::: Materials provided :::

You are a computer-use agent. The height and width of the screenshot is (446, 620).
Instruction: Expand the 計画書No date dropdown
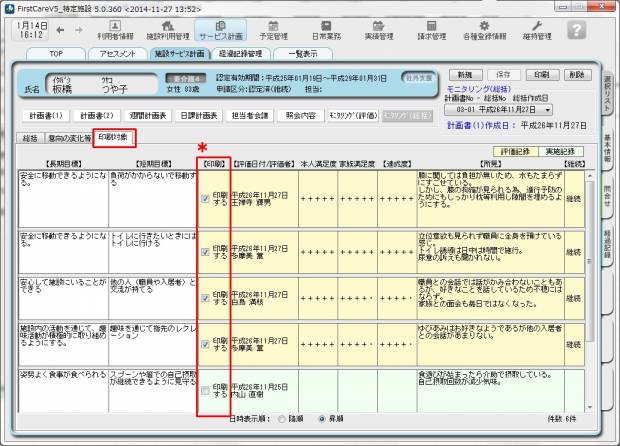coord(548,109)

:::
::: Materials provided :::

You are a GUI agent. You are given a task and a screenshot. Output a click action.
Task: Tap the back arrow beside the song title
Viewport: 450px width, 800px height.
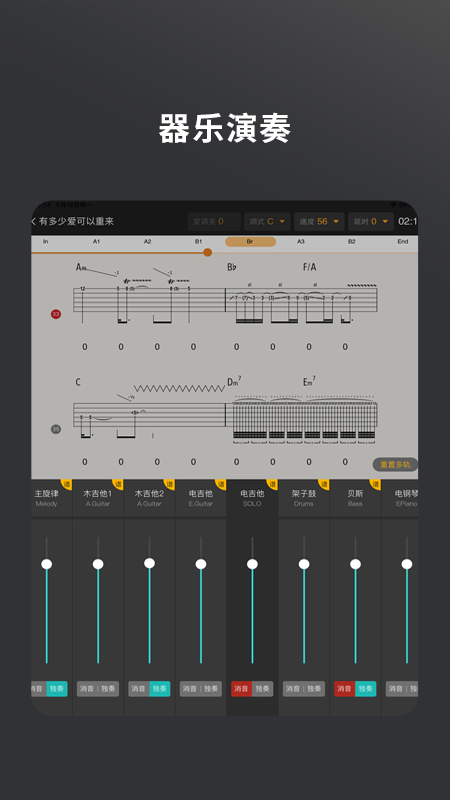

:::

Assignment: In the material above, each line with the word "screenshot" should be copied.

Task result:
You are a computer-use agent. The height and width of the screenshot is (446, 620).
You are a GUI agent. You are given a task and a screenshot. Output a click action.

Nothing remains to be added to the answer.